ナマエの強い瞳を見て、ダンブルドアは曖昧に微笑んだ。
「君なら、君がもし彼のそばに居たとしたら…そうしたら、シリウスは救われていのかもしれんのう」
ナマエは言葉を失った。
その「もしも」は、けっしてナマエが考えてはならないことであった。失った14年を、思うことなど許されない。ダンブルドアがはっとして、小さく「すまない」と謝った。その時はじめてナマエには、14年前と変わらないように見えるダンブルドアが、いくらか歳をとったように見えた。
「失礼。校長先生、組分けのお時間で…あら、セブルス。ドアに凭れて何をしてるんです?」
重たい空気を割くように、マクゴナガルが顔を覗かせた。ナマエの記憶より歳をとってはいるが、きっちりとした見なりと美しい姿勢は変わらない。彼女はナマエを見つけると、ゆっくりと瞬きをした。
「悪いのう、ミネルバ。すぐに行く」
「ええ…」
「ナマエ、重たい話をこんなタイミングでしてしまって悪かった。じゃが、生徒の前に出る前に、君自身に覚悟をしておいてほしかったんじゃよ」
「覚悟…」
知らなければならないことが多すぎる、とスネイプは言った。その通りだった。ひとつひとつ飲み込むのにこんなに痛みを伴っていては、ハリーのことを守るなんて、とてもじゃない。
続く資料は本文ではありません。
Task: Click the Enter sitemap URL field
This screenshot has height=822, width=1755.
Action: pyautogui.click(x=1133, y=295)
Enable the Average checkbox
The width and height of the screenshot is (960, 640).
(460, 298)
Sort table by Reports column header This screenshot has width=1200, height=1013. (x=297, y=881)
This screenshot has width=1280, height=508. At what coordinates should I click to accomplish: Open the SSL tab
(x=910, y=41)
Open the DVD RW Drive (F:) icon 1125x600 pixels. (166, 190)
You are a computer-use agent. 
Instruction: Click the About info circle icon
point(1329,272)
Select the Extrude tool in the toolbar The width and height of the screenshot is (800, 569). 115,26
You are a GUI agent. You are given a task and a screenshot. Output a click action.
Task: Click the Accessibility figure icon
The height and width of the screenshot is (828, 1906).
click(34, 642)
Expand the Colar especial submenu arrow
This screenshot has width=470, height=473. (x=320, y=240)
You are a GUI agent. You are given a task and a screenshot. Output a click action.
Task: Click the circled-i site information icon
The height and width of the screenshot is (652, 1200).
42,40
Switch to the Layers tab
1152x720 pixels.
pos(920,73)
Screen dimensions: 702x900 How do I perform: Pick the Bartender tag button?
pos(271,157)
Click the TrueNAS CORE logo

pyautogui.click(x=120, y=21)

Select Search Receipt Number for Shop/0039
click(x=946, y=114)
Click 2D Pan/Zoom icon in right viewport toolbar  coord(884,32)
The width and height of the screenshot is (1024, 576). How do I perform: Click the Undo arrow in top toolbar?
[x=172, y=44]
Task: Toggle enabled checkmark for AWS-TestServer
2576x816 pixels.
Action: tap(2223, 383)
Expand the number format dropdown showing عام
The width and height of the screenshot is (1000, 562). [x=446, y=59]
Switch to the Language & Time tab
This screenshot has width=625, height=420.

「君は今から、ホグワーツの先生じゃ。どんな時でも生徒の安全を一番に行動してくれると、約束しておくれ」
「もちろんです」
「たとえ、万が一"彼"と対峙することになったとしても…」
「……っ」
「彼を傷つけることになったとしても、生徒を守ってくれると、誓ってくれ」
ダンブルドアの真剣な瞳に、ナマエはごくりと喉を鳴らした。
もし、もしもシリウスが本当にハリーを殺そうとしたらーー
「……そんなことには、絶対になりませんよ」
ナマエは新聞を折りたたんで、机の上に置いた。自分に言い聞かせているようでもあったその言葉を、ナマエは何度も頭の中で響かせた。